Os grandes bancos estão discutindo com o Banco Central possíveis ajustes nas regras do novo modelo de crédito imobiliário, previsto para entrar em vigor integralmente em janeiro de 2027. Entre os principais pontos em debate está o teto de juros de 12% ao ano para financiamentos enquadrados no Sistema Financeiro da Habitação (SFH).
As instituições financeiras avaliam que o cenário atual de juros elevados pode dificultar a operação do novo modelo. A proposta prevê uma transição gradual para um sistema menos dependente dos recursos da caderneta de poupança e com maior participação de fontes de mercado, como as Letras de Crédito Imobiliário (LCIs) e outras captações.

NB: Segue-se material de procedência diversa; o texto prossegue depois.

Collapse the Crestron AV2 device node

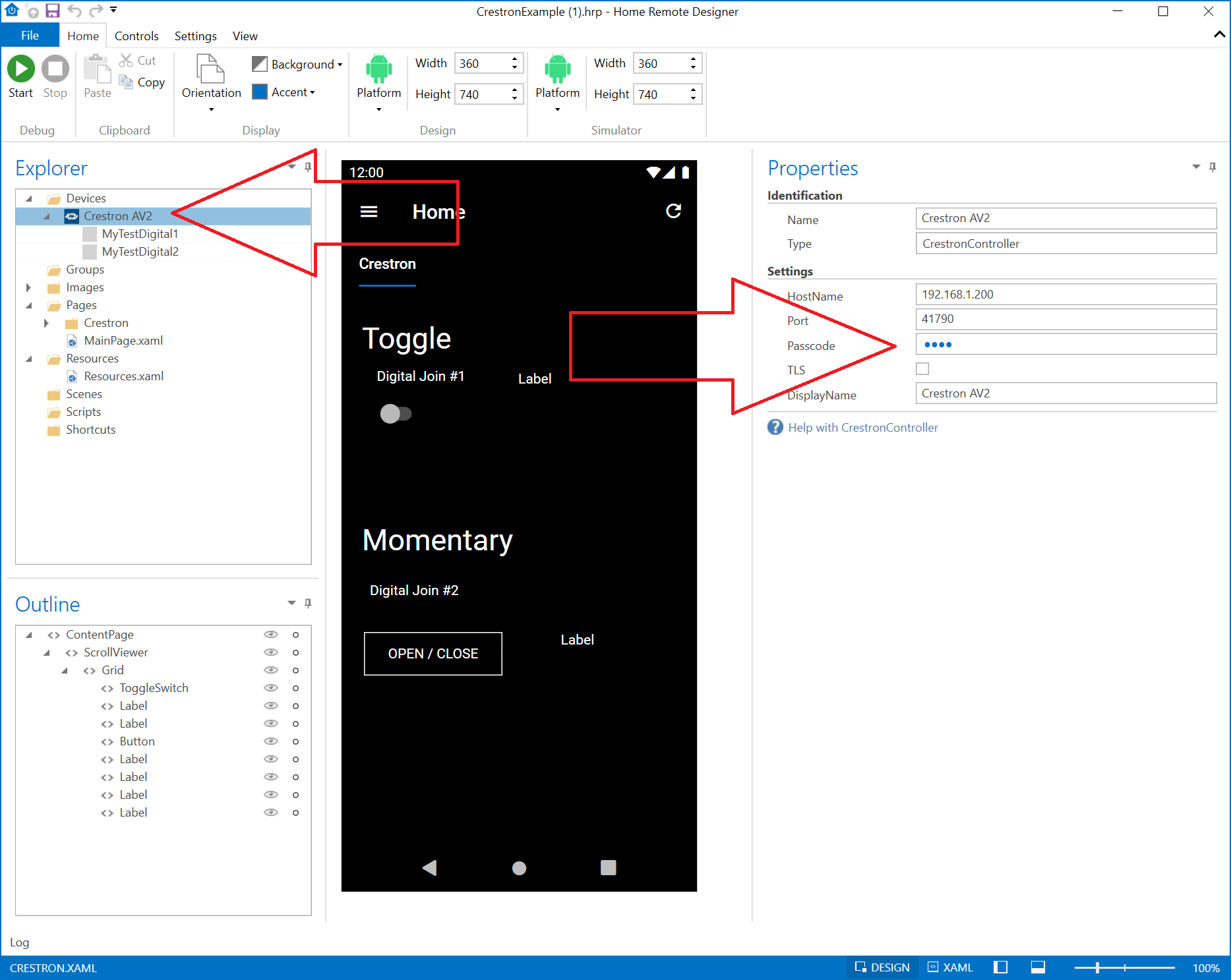[x=46, y=216]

Entre as alternativas discutidas com o Banco Central estão a revisão ou retirada do limite de 12% ao ano, a aceleração da liberação dos depósitos compulsórios da poupança e até um eventual adiamento da entrada em vigor das novas regras, inicialmente prevista para 2027.
Atualmente, 65% dos recursos da poupança devem ser destinados ao crédito imobiliário, enquanto 20% permanecem como depósitos compulsórios e 15% podem ser utilizados livremente pelos bancos. No novo sistema, a parcela destinada ao financiamento imobiliário chegará a 80% ao longo de dez anos, enquanto os compulsórios serão reduzidos gradualmente até chegar a zero.
A mudança busca ampliar a oferta de crédito e diversificar as fontes de recursos utilizadas pelos bancos. No entanto, essa transição também aumenta a exposição do financiamento imobiliário às condições do mercado financeiro. Com a Selic em patamar elevado, o custo de captação por meio de instrumentos de mercado tende a pressionar as condições oferecidas aos tomadores.
O próprio Banco Central reconheceu que a exigência de destinar 80% dos recursos às operações do SFH, que possuem limite de juros de 12% ao ano, representa um desafio em períodos de juros elevados. A autoridade monetária sinalizou que o novo modelo permanece em avaliação durante os testes e ao longo de sua implementação.
Para o mercado imobiliário e para a construção civil, as discussões são relevantes porque as condições de financiamento têm impacto direto sobre a capacidade de compra das famílias, o ritmo de lançamentos e a demanda por novos empreendimentos. A definição das regras para o novo modelo será, portanto, um dos pontos a acompanhar na evolução do setor nos próximos meses.